- Functional expression of Saccharomyces cerevisiae CYP51A1 encoding lanosterol-14-demethylase in tobacco results in bypass of endogenous sterol biosynthetic pathway and resistance to an obtusifoliol-14-demethylase herbicide inhibitor.
Functional expression of Saccharomyces cerevisiae CYP51A1 encoding lanosterol-14-demethylase in tobacco results in bypass of endogenous sterol biosynthetic pathway and resistance to an obtusifoliol-14-demethylase herbicide inhibitor.

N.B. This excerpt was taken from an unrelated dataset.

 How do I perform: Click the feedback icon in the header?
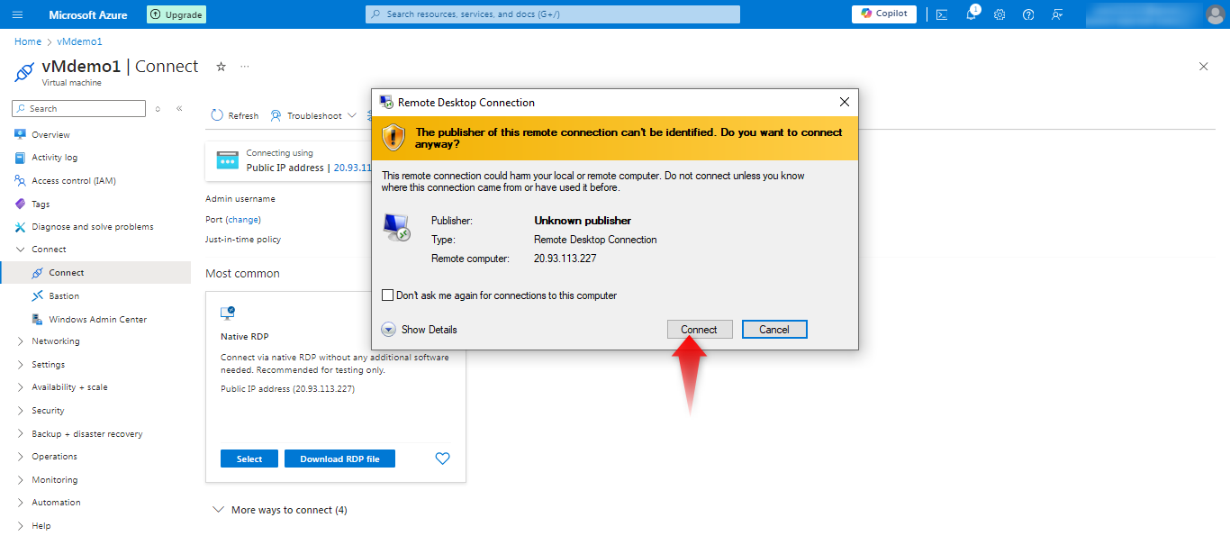(1057, 14)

Nicotiana tabacum protoplasts have been transformed by Agrobacterium tumefaciens containing a T-DNA in which the gene CYP51A1 encoding lanosterol-14-demethylase (LAN14DM) from Saccharomyces cerevisiae is under the control of a cauliflower mosaic virus (CaMV) 35S promoter. Two transformants strongly expressed the LAN14DM as shown by Northern and Western experiments. These transgenic calli were killed by LAB 170250F (LAB) (a phytotoxic fungicide inhibiting both plant obtusifoliol-14-demethylase (OBT14DM) and LAN14DM) but were resistant to gamma-ketotriazole (gamma-kt), a herbicide which has been shown to inhibit OBT14DM but not LAN14DM at a concentration that was lethal to control calli. However, these transgenic calli were killed by mixtures of gamma-kt plus fungicide inhibitors of LAN14DM such as ketoconazole, itraconazole or flusilazole which alone were not effective. Further analysis of the transgenic calli grown in the presence of gamma-kt showed that their delta 5-sterol content was close to that of untreated control calli obtained from protoplasts transformed with control plasmid; this is in agreement with evidence that the LAN14DM expressed from the transgene could bypass the blocked OBT14DM by using the plant substate obtusifoliol. In contrast, control calli when treated with gamma-kt, displayed a sterol content strongly enriched in 14 alpha-methyl sterols and depressed in physiological delta 5-sterols. When the transgenic calli were cultured in mixtures of gamma-kt and LAN14DM inhibitors sterol compositions enriched in 14 alpha-methyl sterols were obtained, reflecting a strong inhibition of both 'endogenous' OBT14DM and 'exogenous' LAN14DM. Taken together these results show that in tobacco calli transformed with CYP51A1, resistance to a triazole herbicide arises from expression of a functional LAN14DM enzyme; its activity in transgenic tissues creates a bypass of the sterol biosynthetic pathway at the 14-demethylase level when this latter is blocked by an OBT14DM herbicide inhibitor.